Some of those first-ballot selections since 2014 cleared space and boosted Mussina’s chances. More importantly, more voters started understanding how good Mussina was. He did not have a magic baseball number like 300 wins and did not have a World Series ring or a Cy Young. But Mussina was as consistent as any pitcher ever has been, pumping out winning seasons like they were coming off an assembly line. He played in two World Series and was a part of seven division champions. He was the Steady Eddie Murray of pitching, but Murray had those magical numbers like 500 home runs and 3,000 hits.
That might be why Mussina’s climb was slow at first. The more voters looked, though, the more they liked, especially in the analytic era. Mussina was never a self-promoter when he played or when it came to the Hall, but others took up his cause and the percentages started growing.
And while Mussina did not win 300 games, his 270 victories looks more special every year. There may never be another 300-game winner and surpassing Mussina’s 270 wins is looking mighty daunting for today’s great pitchers.
CC Sabathia is retiring at season’s end and is at 251 wins, so he will not catch Mussina. Justin Verlander is still going strong in his 15th season, but is only at 215 and is 36. Clayton Kershaw has been dominant throughout his career, but has battled multiple injuries, is 31 and is at 161 wins. Max Scherzer is 34 and has 168 wins. The last three are potential first ballot selections and Sabathia seems a near Hall of Fame lock, but there is a good chance none of those players matches Mussina’s 270 wins. That alone drives home how good Mussina was.

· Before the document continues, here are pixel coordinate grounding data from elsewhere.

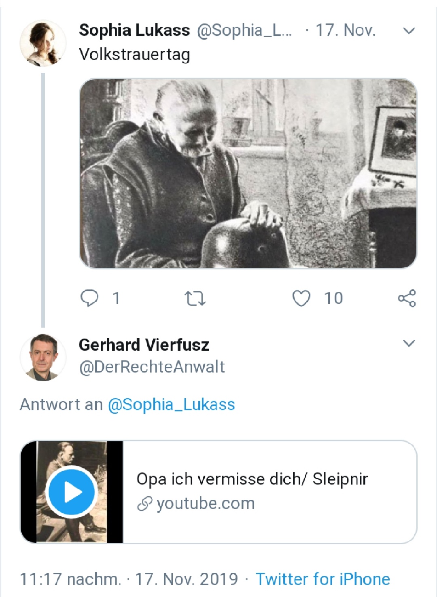Click the Twitter for iPhone link
Viewport: 437px width, 597px height.
322,579
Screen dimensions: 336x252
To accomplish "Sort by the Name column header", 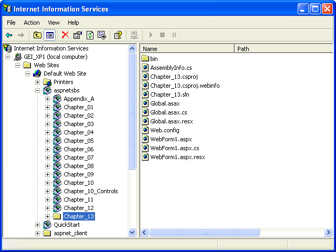I will coord(186,49).
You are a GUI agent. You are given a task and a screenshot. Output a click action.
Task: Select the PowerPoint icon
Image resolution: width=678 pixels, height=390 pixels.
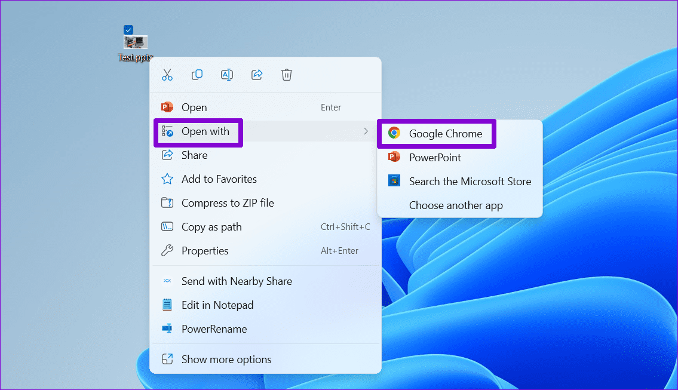tap(394, 157)
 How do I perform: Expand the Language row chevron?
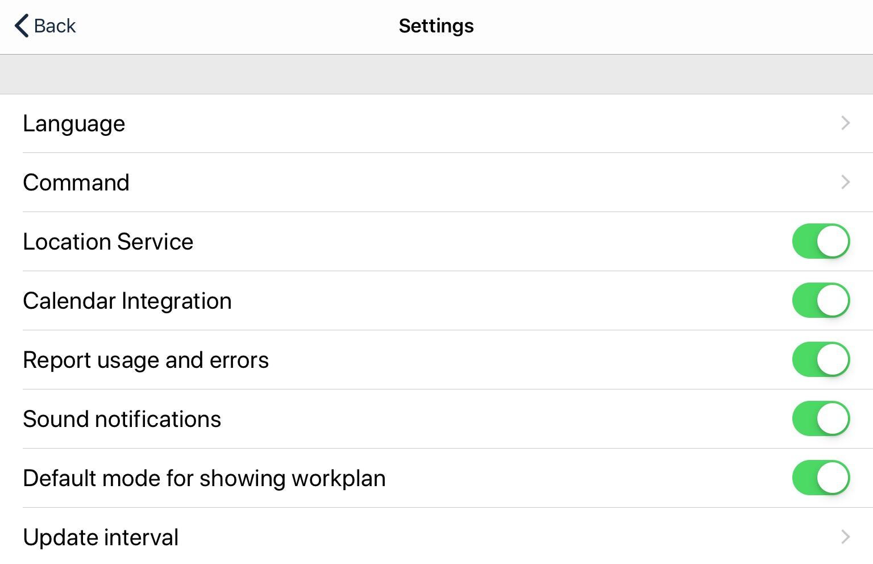[x=845, y=123]

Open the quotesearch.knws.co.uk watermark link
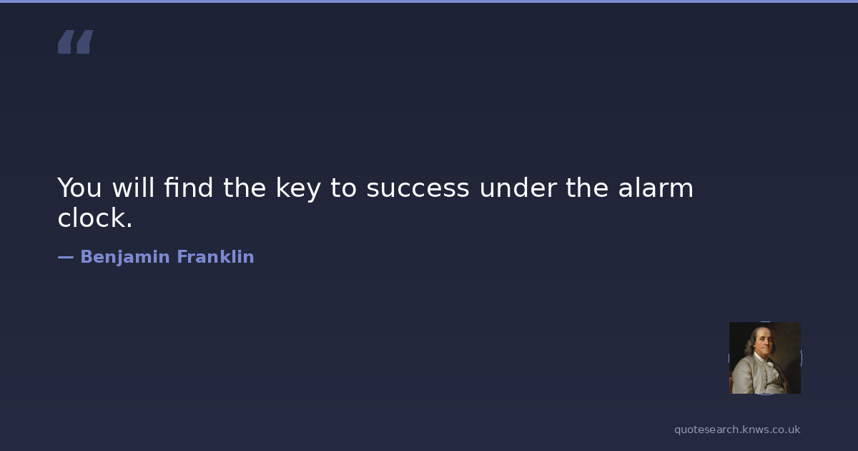[x=737, y=430]
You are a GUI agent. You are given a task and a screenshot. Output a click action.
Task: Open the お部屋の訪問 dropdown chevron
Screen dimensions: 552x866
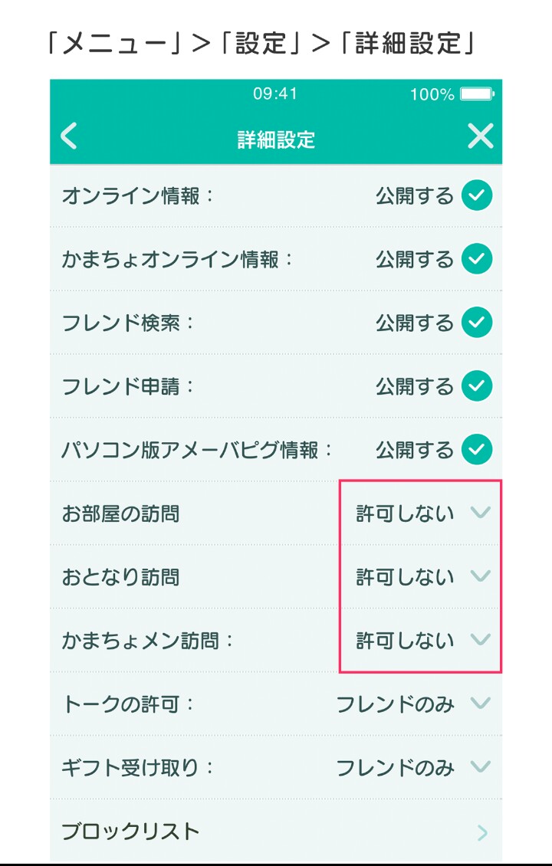[480, 513]
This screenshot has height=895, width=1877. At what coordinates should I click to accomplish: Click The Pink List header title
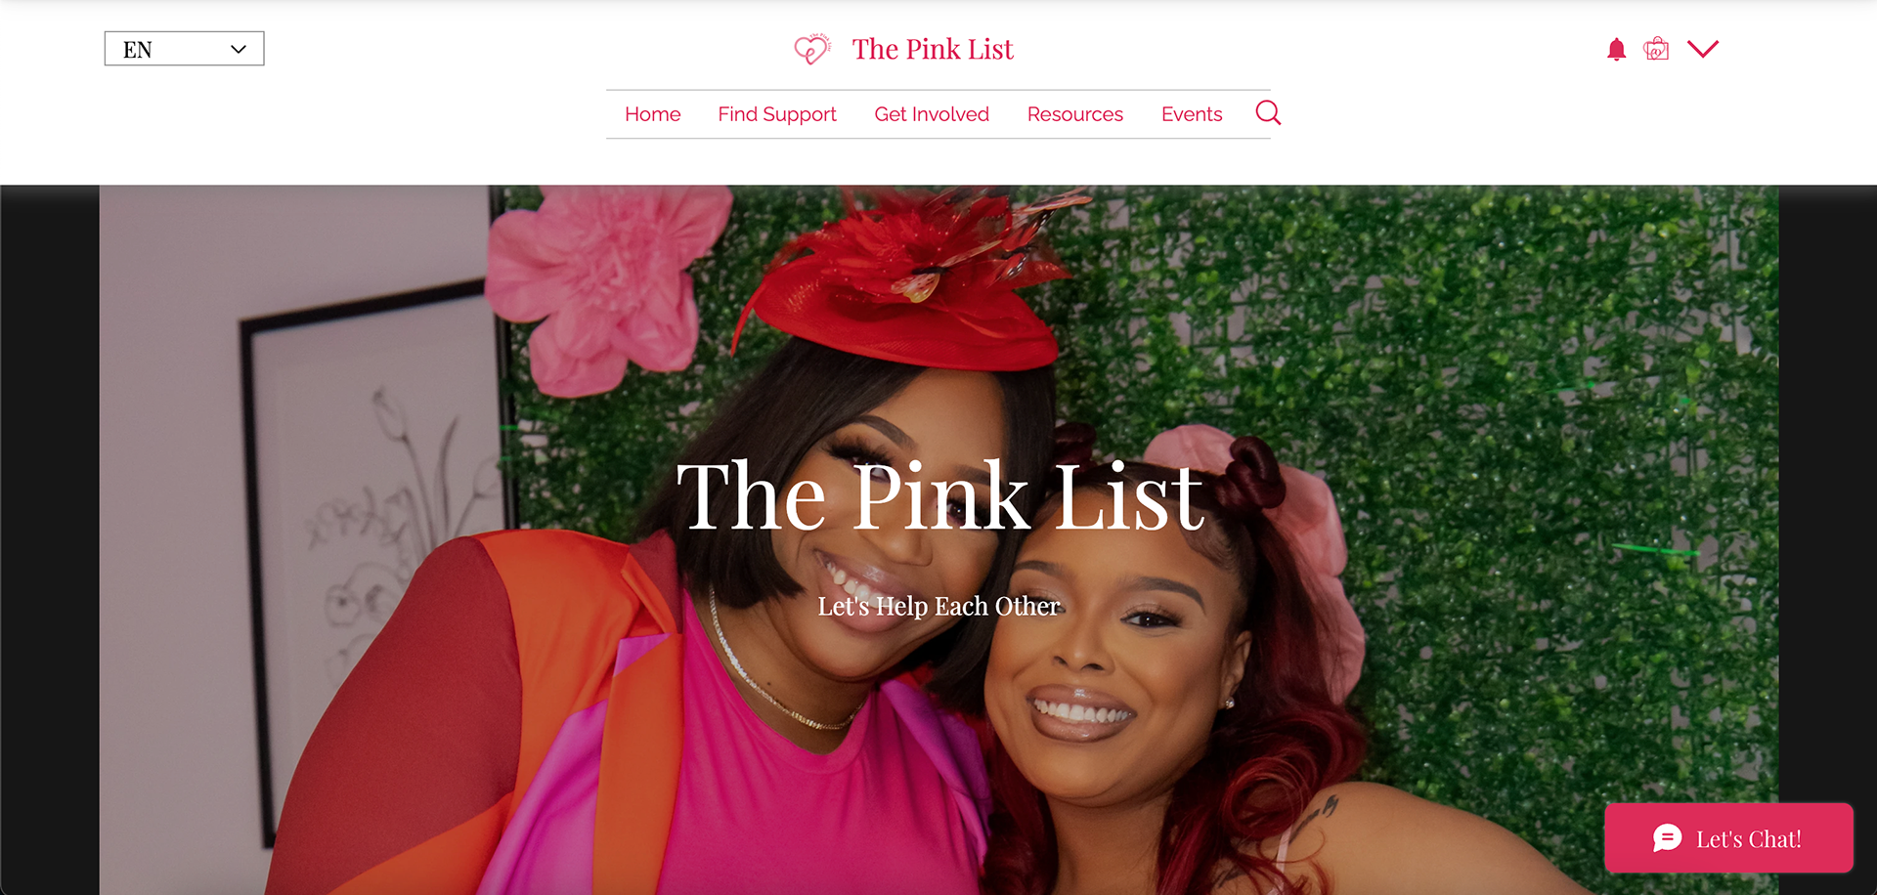click(x=933, y=49)
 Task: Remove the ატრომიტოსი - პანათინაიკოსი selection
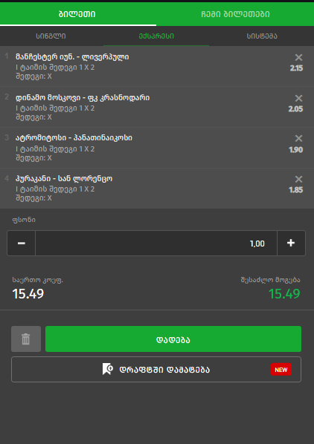coord(298,138)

“The first couple of years I didn’t want to follow it because I was getting concerned, but a lot of people’s minds changed because they started looking at the numbers and realizing this guy was really good,” Mussina’s Stanford coach Mark Marquess said. “He didn’t get a lot of publicity because of the type of person he was, but it felt like they were starting to see the numbers were so good and it made sense because people didn’t realize he did everything that he did. I’m glad it worked out. It’s super and he’s well-deserving.”
“We’ve been watching every year when the Hall of Fame vote comes up and everyone was on the edge of their seats,” said Loyalsock basketball coach Ron Insinger, whose Lancers play Mussina’s Warriors at least twice a year. “I don’t think there was a person in the entire area that wasn’t thrilled when we learned that he had made it. Everyone was pulling and cheering for Mike.”
That has continued since last January’s announcement and there will be a strong local presence at Sunday’s induction ceremony in Cooperstown. Mussina is still finalizing what he will say to those locals in attendance as well as the millions more watching worldwide. There is so much to say and so little time.
“We’ve been working on the speech for probably about six weeks,” Mussina said. “The problem is every three days I think of something else I want to say or a different way of saying it or a different story I want to include.”
Whatever he says, Mussina’s legacy is secure. The waiting is over and the word is out. He is a baseball legend.
“Mike has earned it,” Mussina’s high school coach Carter Giles said. “He did it the right way and he deserves all the praise.”